*What the task asks*. Convert every line of the listing below into a JSON list of strings, one string per line, and leave out the blank lines.

[Rows showing where targets appear]

###

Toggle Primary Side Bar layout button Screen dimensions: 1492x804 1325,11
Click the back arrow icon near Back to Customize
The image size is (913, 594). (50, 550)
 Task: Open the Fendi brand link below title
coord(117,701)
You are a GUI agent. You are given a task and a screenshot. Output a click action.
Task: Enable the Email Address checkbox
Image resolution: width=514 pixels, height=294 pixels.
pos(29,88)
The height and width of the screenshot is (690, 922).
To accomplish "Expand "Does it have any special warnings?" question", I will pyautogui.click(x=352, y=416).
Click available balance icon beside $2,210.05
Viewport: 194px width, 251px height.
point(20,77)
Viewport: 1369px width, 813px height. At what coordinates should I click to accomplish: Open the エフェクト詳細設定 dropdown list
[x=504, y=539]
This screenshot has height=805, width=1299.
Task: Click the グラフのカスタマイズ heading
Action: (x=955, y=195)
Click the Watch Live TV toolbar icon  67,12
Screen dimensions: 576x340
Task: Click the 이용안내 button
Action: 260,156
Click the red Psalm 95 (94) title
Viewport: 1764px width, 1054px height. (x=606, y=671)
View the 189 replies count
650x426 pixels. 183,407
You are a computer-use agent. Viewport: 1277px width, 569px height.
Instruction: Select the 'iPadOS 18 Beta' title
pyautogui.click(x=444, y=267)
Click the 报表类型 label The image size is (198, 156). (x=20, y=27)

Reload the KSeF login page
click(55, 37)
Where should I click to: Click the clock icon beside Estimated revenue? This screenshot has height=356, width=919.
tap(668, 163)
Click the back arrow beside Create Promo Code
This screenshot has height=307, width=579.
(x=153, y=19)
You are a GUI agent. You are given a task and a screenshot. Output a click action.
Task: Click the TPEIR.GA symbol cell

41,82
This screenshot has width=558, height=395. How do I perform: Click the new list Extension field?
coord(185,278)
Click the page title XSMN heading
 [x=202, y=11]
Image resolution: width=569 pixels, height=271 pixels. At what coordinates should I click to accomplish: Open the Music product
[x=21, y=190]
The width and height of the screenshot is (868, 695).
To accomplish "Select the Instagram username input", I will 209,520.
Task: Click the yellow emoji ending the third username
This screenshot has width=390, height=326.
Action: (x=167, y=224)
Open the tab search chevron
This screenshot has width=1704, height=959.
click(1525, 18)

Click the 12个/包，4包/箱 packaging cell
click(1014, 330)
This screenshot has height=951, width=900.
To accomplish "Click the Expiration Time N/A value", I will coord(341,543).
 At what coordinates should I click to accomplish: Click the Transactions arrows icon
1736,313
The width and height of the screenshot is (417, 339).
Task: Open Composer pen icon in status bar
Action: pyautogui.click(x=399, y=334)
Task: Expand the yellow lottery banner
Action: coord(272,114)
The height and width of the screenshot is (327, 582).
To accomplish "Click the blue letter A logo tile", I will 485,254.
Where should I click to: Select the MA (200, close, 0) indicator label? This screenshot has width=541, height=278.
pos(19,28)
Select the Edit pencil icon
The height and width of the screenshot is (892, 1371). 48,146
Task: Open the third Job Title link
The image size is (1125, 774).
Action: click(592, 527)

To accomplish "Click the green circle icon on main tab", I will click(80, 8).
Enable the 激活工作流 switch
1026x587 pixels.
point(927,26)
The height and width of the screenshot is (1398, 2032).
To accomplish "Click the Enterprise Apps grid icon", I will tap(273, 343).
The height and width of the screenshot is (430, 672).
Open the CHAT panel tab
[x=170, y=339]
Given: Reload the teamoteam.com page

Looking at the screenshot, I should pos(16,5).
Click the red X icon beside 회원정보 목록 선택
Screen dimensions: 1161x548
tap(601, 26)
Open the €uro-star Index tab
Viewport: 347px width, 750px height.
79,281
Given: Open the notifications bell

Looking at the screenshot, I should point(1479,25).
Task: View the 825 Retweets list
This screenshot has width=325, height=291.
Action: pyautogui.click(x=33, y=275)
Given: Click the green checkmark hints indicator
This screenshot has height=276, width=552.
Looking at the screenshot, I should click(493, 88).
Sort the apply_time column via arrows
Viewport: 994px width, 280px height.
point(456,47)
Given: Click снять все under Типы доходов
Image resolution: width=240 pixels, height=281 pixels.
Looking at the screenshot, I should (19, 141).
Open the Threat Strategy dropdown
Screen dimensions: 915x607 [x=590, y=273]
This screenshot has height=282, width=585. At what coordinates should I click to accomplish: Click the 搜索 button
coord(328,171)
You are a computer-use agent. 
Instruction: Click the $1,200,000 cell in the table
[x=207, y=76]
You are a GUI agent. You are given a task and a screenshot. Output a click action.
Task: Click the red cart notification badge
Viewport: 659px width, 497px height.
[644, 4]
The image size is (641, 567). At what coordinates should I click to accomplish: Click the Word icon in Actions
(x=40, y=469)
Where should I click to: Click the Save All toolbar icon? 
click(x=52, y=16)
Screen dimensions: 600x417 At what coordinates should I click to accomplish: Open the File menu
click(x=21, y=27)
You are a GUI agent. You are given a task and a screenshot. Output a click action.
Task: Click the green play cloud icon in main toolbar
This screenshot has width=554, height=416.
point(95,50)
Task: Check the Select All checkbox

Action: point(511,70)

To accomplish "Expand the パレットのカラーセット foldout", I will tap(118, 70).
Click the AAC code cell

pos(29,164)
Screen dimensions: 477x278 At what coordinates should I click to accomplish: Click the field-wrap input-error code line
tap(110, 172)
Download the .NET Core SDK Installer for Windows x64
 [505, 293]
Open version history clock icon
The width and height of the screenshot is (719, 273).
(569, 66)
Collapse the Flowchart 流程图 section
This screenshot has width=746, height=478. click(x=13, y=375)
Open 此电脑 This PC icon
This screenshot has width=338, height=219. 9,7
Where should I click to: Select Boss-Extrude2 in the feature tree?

###

*Exercise answer*.
[
  "Toggle Primary Side Bar layout button Screen dimensions: 1492x804 1325,11",
  "Click the back arrow icon near Back to Customize",
  "The image size is (913, 594). (50, 550)",
  " Task: Open the Fendi brand link below title",
  "coord(117,701)",
  "You are a GUI agent. You are given a task and a screenshot. Output a click action.",
  "Task: Enable the Email Address checkbox",
  "Image resolution: width=514 pixels, height=294 pixels.",
  "pos(29,88)",
  "The height and width of the screenshot is (690, 922).",
  "To accomplish \"Expand \"Does it have any special warnings?\" question\", I will pyautogui.click(x=352, y=416).",
  "Click available balance icon beside $2,210.05",
  "Viewport: 194px width, 251px height.",
  "point(20,77)",
  "Viewport: 1369px width, 813px height. At what coordinates should I click to accomplish: Open the エフェクト詳細設定 dropdown list",
  "[x=504, y=539]",
  "This screenshot has height=805, width=1299.",
  "Task: Click the グラフのカスタマイズ heading",
  "Action: (x=955, y=195)",
  "Click the Watch Live TV toolbar icon  67,12",
  "Screen dimensions: 576x340",
  "Task: Click the 이용안내 button",
  "Action: 260,156",
  "Click the red Psalm 95 (94) title",
  "Viewport: 1764px width, 1054px height. (x=606, y=671)",
  "View the 189 replies count",
  "650x426 pixels. 183,407",
  "You are a computer-use agent. Viewport: 1277px width, 569px height.",
  "Instruction: Select the 'iPadOS 18 Beta' title",
  "pyautogui.click(x=444, y=267)",
  "Click the 报表类型 label The image size is (198, 156). (x=20, y=27)",
  "Reload the KSeF login page",
  "click(55, 37)",
  "Where should I click to: Click the clock icon beside Estimated revenue? This screenshot has height=356, width=919.",
  "tap(668, 163)",
  "Click the back arrow beside Create Promo Code",
  "This screenshot has height=307, width=579.",
  "(x=153, y=19)",
  "You are a GUI agent. You are given a task and a screenshot. Output a click action.",
  "Task: Click the TPEIR.GA symbol cell",
  "41,82",
  "This screenshot has width=558, height=395. How do I perform: Click the new list Extension field?",
  "coord(185,278)",
  "Click the page title XSMN heading",
  " [x=202, y=11]",
  "Image resolution: width=569 pixels, height=271 pixels. At what coordinates should I click to accomplish: Open the Music product",
  "[x=21, y=190]",
  "The width and height of the screenshot is (868, 695).",
  "To accomplish \"Select the Instagram username input\", I will 209,520.",
  "Task: Click the yellow emoji ending the third username",
  "This screenshot has width=390, height=326.",
  "Action: (x=167, y=224)",
  "Open the tab search chevron",
  "This screenshot has width=1704, height=959.",
  "click(1525, 18)",
  "Click the 12个/包，4包/箱 packaging cell",
  "click(1014, 330)",
  "This screenshot has height=951, width=900.",
  "To accomplish \"Click the Expiration Time N/A value\", I will coord(341,543).",
  " At what coordinates should I click to accomplish: Click the Transactions arrows icon",
  "1736,313",
  "The width and height of the screenshot is (417, 339).",
  "Task: Open Composer pen icon in status bar",
  "Action: pyautogui.click(x=399, y=334)",
  "Task: Expand the yellow lottery banner",
  "Action: coord(272,114)",
  "The height and width of the screenshot is (327, 582).",
  "To accomplish \"Click the blue letter A logo tile\", I will 485,254.",
  "Where should I click to: Select the MA (200, close, 0) indicator label? This screenshot has width=541, height=278.",
  "pos(19,28)",
  "Select the Edit pencil icon",
  "The height and width of the screenshot is (892, 1371). 48,146",
  "Task: Open the third Job Title link",
  "The image size is (1125, 774).",
  "Action: click(592, 527)",
  "To accomplish \"Click the green circle icon on main tab\", I will click(80, 8).",
  "Enable the 激活工作流 switch",
  "1026x587 pixels.",
  "point(927,26)",
  "The height and width of the screenshot is (1398, 2032).",
  "To accomplish \"Click the Enterprise Apps grid icon\", I will tap(273, 343).",
  "The height and width of the screenshot is (430, 672).",
  "Open the CHAT panel tab",
  "[x=170, y=339]",
  "Given: Reload the teamoteam.com page",
  "Looking at the screenshot, I should pos(16,5).",
  "Click the red X icon beside 회원정보 목록 선택",
  "Screen dimensions: 1161x548",
  "tap(601, 26)",
  "Open the €uro-star Index tab",
  "Viewport: 347px width, 750px height.",
  "79,281",
  "Given: Open the notifications bell",
  "Looking at the screenshot, I should point(1479,25).",
  "Task: View the 825 Retweets list",
  "This screenshot has width=325, height=291.",
  "Action: pyautogui.click(x=33, y=275)",
  "Given: Click the green checkmark hints indicator",
  "This screenshot has height=276, width=552.",
  "Looking at the screenshot, I should click(493, 88).",
  "Sort the apply_time column via arrows",
  "Viewport: 994px width, 280px height.",
  "point(456,47)",
  "Given: Click снять все under Типы доходов",
  "Image resolution: width=240 pixels, height=281 pixels.",
  "Looking at the screenshot, I should (19, 141).",
  "Open the Threat Strategy dropdown",
  "Screen dimensions: 915x607 [x=590, y=273]",
  "This screenshot has height=282, width=585. At what coordinates should I click to accomplish: Click the 搜索 button",
  "coord(328,171)",
  "You are a computer-use agent. ",
  "Instruction: Click the $1,200,000 cell in the table",
  "[x=207, y=76]",
  "You are a GUI agent. You are given a task and a screenshot. Output a click action.",
  "Task: Click the red cart notification badge",
  "Viewport: 659px width, 497px height.",
  "[644, 4]",
  "The image size is (641, 567). At what coordinates should I click to accomplish: Click the Word icon in Actions",
  "(x=40, y=469)",
  "Where should I click to: Click the Save All toolbar icon? ",
  "click(x=52, y=16)",
  "Screen dimensions: 600x417 At what coordinates should I click to accomplish: Open the File menu",
  "click(x=21, y=27)",
  "You are a GUI agent. You are given a task and a screenshot. Output a click action.",
  "Task: Click the green play cloud icon in main toolbar",
  "This screenshot has width=554, height=416.",
  "point(95,50)",
  "Task: Check the Select All checkbox",
  "Action: point(511,70)",
  "To accomplish \"Expand the パレットのカラーセット foldout\", I will tap(118, 70).",
  "Click the AAC code cell",
  "pos(29,164)",
  "Screen dimensions: 477x278 At what coordinates should I click to accomplish: Click the field-wrap input-error code line",
  "tap(110, 172)",
  "Download the .NET Core SDK Installer for Windows x64",
  " [505, 293]",
  "Open version history clock icon",
  "The width and height of the screenshot is (719, 273).",
  "(569, 66)",
  "Collapse the Flowchart 流程图 section",
  "This screenshot has width=746, height=478. click(x=13, y=375)",
  "Open 此电脑 This PC icon",
  "This screenshot has width=338, height=219. 9,7",
  "Where should I click to: Select Boss-Extrude2 in the feature tree?"
]